How Raphael’s “Portrait of Pope Julius II” changed portraiture forever

Article by Jlees Ahmed

RaphaelRaphael, starting in June 1511 would begin to work on one of his most famous and revolutionary paintings, the Portrait of Pope Julius II, this painting would be unlike any other portrait of a pope, and for the most part, portraiture in general at the time.

How Raphael's

To even begin analyzing the portrait and its subject, we must first look at the historical context.

The portrait comes at a time where the Pope began to grow his beard out due to the fact he had just lost a war in the city of Bologna (Raphael also painted a bearded Julius in the The Mass at Bolsena), which was in Italy – meaning this was a time of mourning for the pope, and these were not happy or prosperous times for him.

How Raphael's

So why does the historical context matter?, because it leads into the way the subject is portrayed, rather than the typical bland and emotionless pose most did in portraiture at the time, Raphael made no effort to hide how the Pope was feeling at the time, we see Pope Julius II sitting on a dark burnished red chair, with his head softly looking down, his gaze is not at the viewer but rather the floor. His face is sullen and almost depressed, and if you look in the lower right corner we see Pope Julius’s hand gripping the chair in an almost angry way. The red and white of his clothing creates a beautiful contrast with the green of the cloth that we see in the background.

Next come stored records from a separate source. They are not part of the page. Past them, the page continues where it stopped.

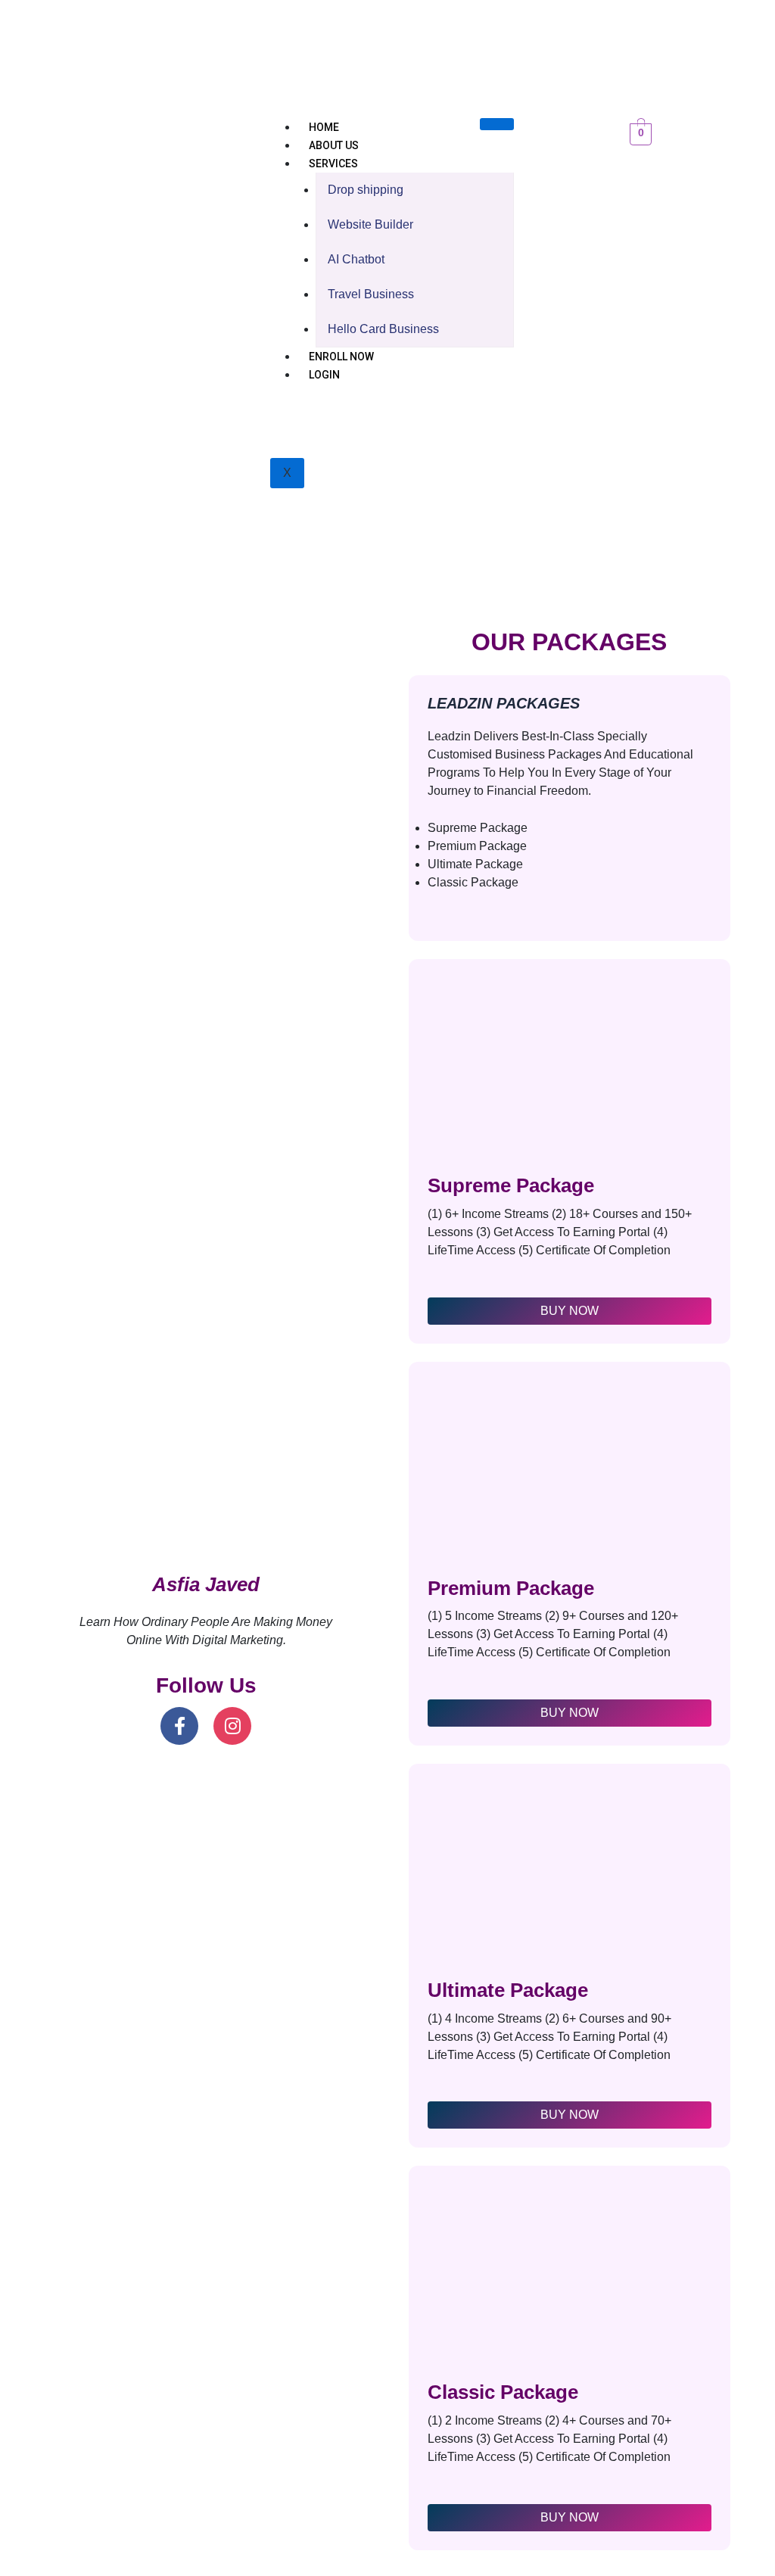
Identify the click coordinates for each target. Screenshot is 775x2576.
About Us (334, 145)
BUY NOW (569, 1310)
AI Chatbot (356, 259)
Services (333, 163)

If you gaze your eyes downward you’ll see how accurately and beautifully Raphael painted the drapery of the Pope’s white gown. These elements created an intimacy unlike anything we’ve seen before in papal portraiture, and those at the time were also aware of the breakthrough Raphael did, so much so that this became the model, and almost a formula for future painters, such as Sebastiano del Piombo and Diego Velazquez.

However, there are also multiple versions of the painting, with Raphael painting several different versions of it, one of which is housed in the National Gallery in London (This one is the original), another at the Uffizi in Italy and a red chalk drawing at the Chatsworth House.

But what can this painting teach us both about portraiture and art in general? The prime lesson is that sometimes, letting your subjects show emotion in your portraits can add a depth of intimacy to your painting. We also learn about contrast in color and how that can make a painting more appealing to the eye.

After the painting was completed, it resided at the Santa Maria del Popolo, at the entrance to Rome. Later it was sold to Cardinal Scipione Borghese where it remained in his collection until sometime around 1794 to 1797, and it does not appear on record until it appeared in the Angerstein collection where it was later sold to the National Gallery in 1824 where it remains today and is seen by millions every year.